Letters, texts, assemblages, R programming

Letters, texts, assemblages, R programming

The previous blog commented about the ‘what is a …’ ontological problematic raised by digital technologies and digital scholarship uses of these. In particular, what is an archive, what is a collection, and what is seriality and its form of ordering, are all de-stabilised then re-stabilised but in a different (how different?) guise. Additional issues to these are raised regarding using the R programming language to analyse large bodies of text data, some of which are explored below, and which have been core to work for the last eight days.

Typically the researcher working in the Digital Humanities (ie and using computational methods) area is involved in creating, or if a secondary user in re-shaping, the textual corpora for analysis. These are often if not invariably of an extremely large size and composed of assemblages – things from different contexts harnessed together. While the corpora so assembled in a sense remains intact, the kind of parsing and analysis that R is set up up to expedite in fact identifies and works with fragments from this. An example might be along the lines of, writing code in R to search all available digital versions of UK newspapers for the period 1900 to 1939 by using the words ‘civilisation’ or ‘black’ and their cognates, so as to select passages of the 30 words on either side of such word uses and then modelling and analysing the results in a variety of ways.

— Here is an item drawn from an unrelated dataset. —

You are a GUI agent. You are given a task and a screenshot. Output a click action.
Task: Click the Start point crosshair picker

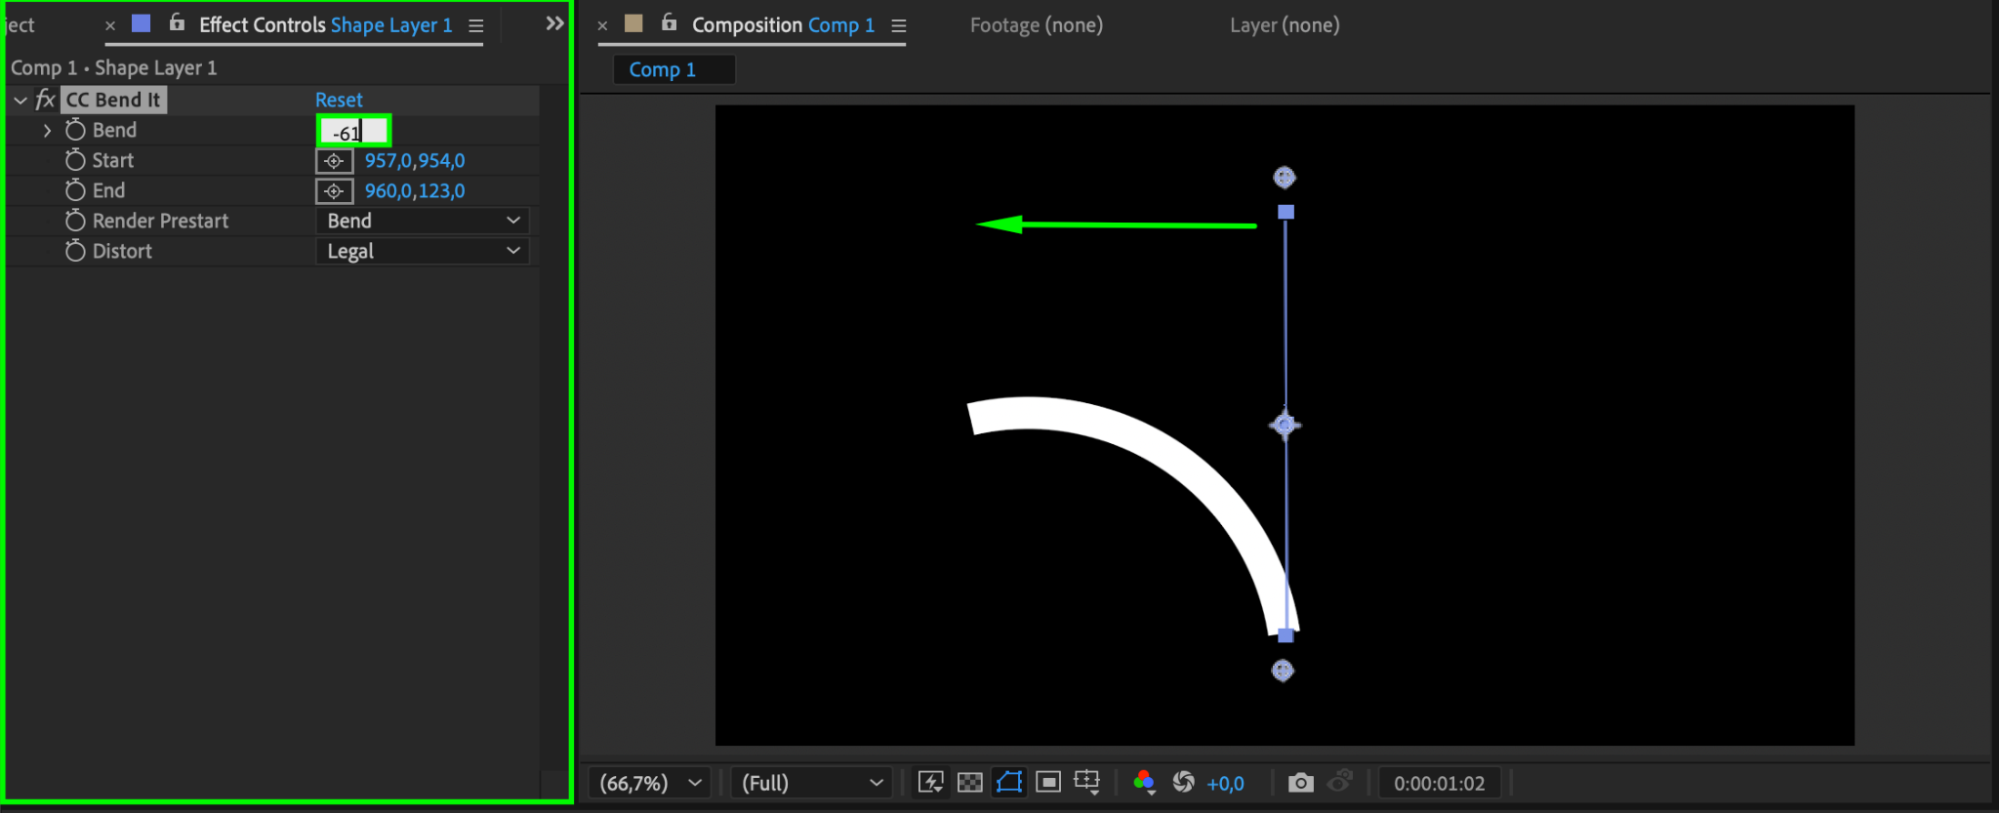point(334,161)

As a methodology in its own right, R is a useful tool when used in an analytically focused investigation, although presently many of the results of its use are ideas short and method long. Put to more thoughtful and theoretically-inspired use, there are already some stunning results that can be placed on the plus side of the scales. In addition, if working with very large amounts of textual data, then individual pieces of text (say a letter written on 27 January 1843 to the LMS headquarters in London by one Southern African missionary) have a distant relationship to the many thousands of other letters written by such missionaries from 1797 to 1930, even more so when letters from those in China, New Guinea, Australia and so on are added into the picture. In such situations – which is the one WWW research is dealing with although involving even more textual data – a close analytical reading of everything is simply not an option. In this context, R is a potentially helpful way of not only re-joining ‘the item’ and ‘the collection’, but also of exploring the text/collection/database/dataset relationship in new ways.

Doing this will require thinking outside the R box, which already has some orthodoxies as to how it can or should be used in the ‘what is it for’ sense. However, this would apply to whatever programming language or software application is pressed into service. At least with R the programmer is the researcher, which will enable some very specific project analyses to be put into operation. Well, that’s the hope and the wish. We’ll see how it pans out over the next year – at next year’s summer institute of the Digital Humanties seminar hosted by NHC North Carolina, all will be revealed!

And a footnote. This short reflection was started in North Carolina in Chapel Hill, added to at Raleigh airport, continued while in the air, and then finished and dispatched from Philadelphia just before leaving for Manchester, UK. A well travelled blog!